La revanche d'Hobart
Elisabetta Cocciaretto, n°57 mondiale, vit un véritable conte de fées à Doha. Éliminée lors du dernier tour des qualifications par Varvara Gracheva, elle a été repêchée comme lucky loser avant de signer l'un des plus grands exploits de sa carrière en balayant la n°5 mondiale Coco Gauff (6-4, 6-2). Pour sa toute première apparition en huitièmes de finale d'un WTA 1000, l'Italienne semble portée par une force invisible. Pour l'anecdote, elle a avoué être restée collée à son écran toute la semaine pour suivre les épreuves de ski alpin des JO d'hiver de 2026 à Milan-Cortina. Elle FaceTime régulièrement sa grande amie Sofia Goggia (médaillée de bronze en descente) pour discuter de la gestion de la peur et de l'engagement total, une mentalité de skieuse qu'elle a parfaitement transposée sur le court.

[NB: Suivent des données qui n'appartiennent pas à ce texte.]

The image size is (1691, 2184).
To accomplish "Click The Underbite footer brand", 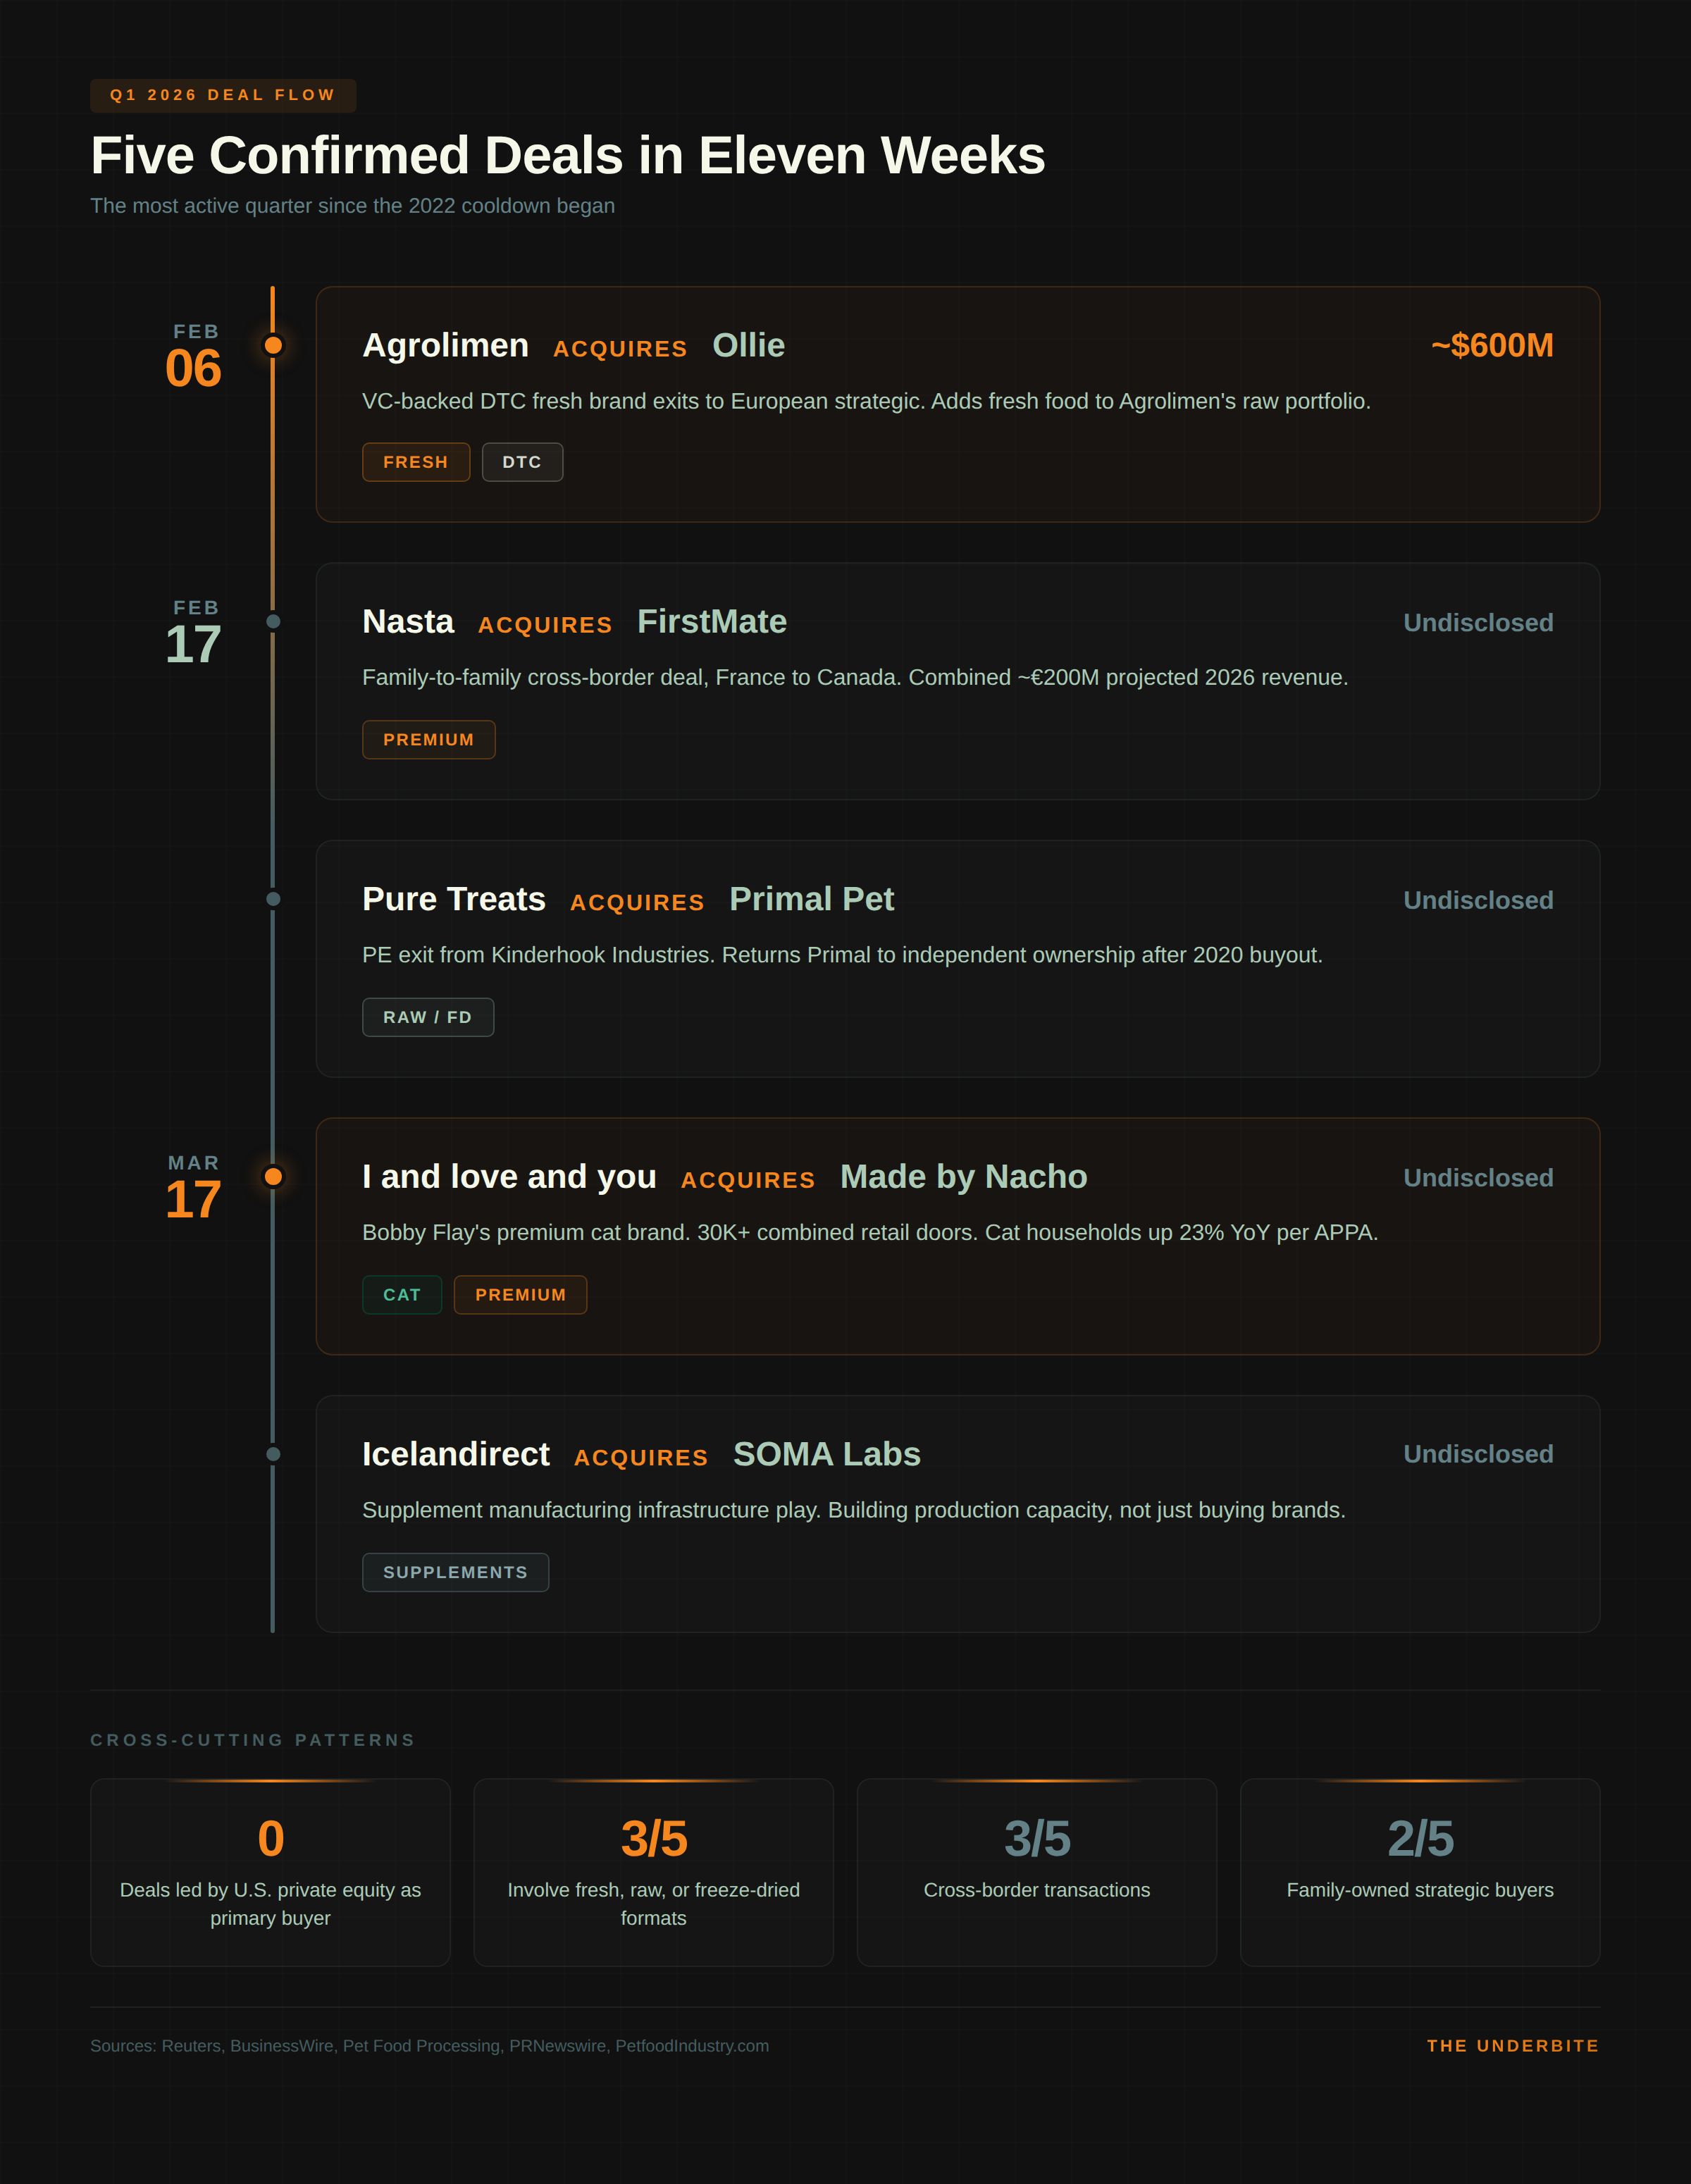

Le sommet de sa prestation contre Gauff a été atteint lors d'un échange absolument stratosphérique de 33 coups, sans doute le plus beau rallye de la saison à ce jour. Elisabetta a fini par faire craquer l'Américaine sur un revers long ligne après avoir couvert une distance phénoménale. À la fin de ce point harassant, elle a pointé son doigt vers sa tempe avec insistance, un geste montrant que son mental était devenu un coffre-fort inattaquable. Face à elle, Ann Li, n°41 mondiale, réalise elle aussi un tournoi parfait. L'Américaine n'a toujours pas concédé le moindre set, dominant successivement Leylah Fernandez et Magdalena Fręch. Après deux ans de galères physiques qui l'avaient sortie du top 200, elle récolte enfin les fruits de son travail avec Carlos Boluda, affichant un calme olympien et un coup droit dévastateur.
Le face-à-face entre les deux joueuses est de 1-1, leur dernier affrontement datant d'il y a un mois à Hobart, où Cocciaretto l'avait emporté au bout du suspense (1-6, 7-5, 7-5) alors que Li servait pour le match. Les conditions à Doha sont aujourd'hui optimales avec un vent très léger (12 km/h), ce qui devrait permettre à Ann Li de poser son jeu de puissance. Cependant, Elisabetta joue avec cette liberté propre à ceux qui ont failli ne jamais être là. Si l'Italienne parvient à reproduire l'intensité défensive et la lucidité mentale qu'elle a montrées face à Gauff, elle sera un véritable cauchemar pour Li. Ce match est le choc entre une joueuse qui ne rate plus rien et une autre qui tente de tout démolir par sa puissance ; la clé résidera dans la gestion des moments chauds, un domaine où Cocciaretto semble avoir pris une dimension supérieure.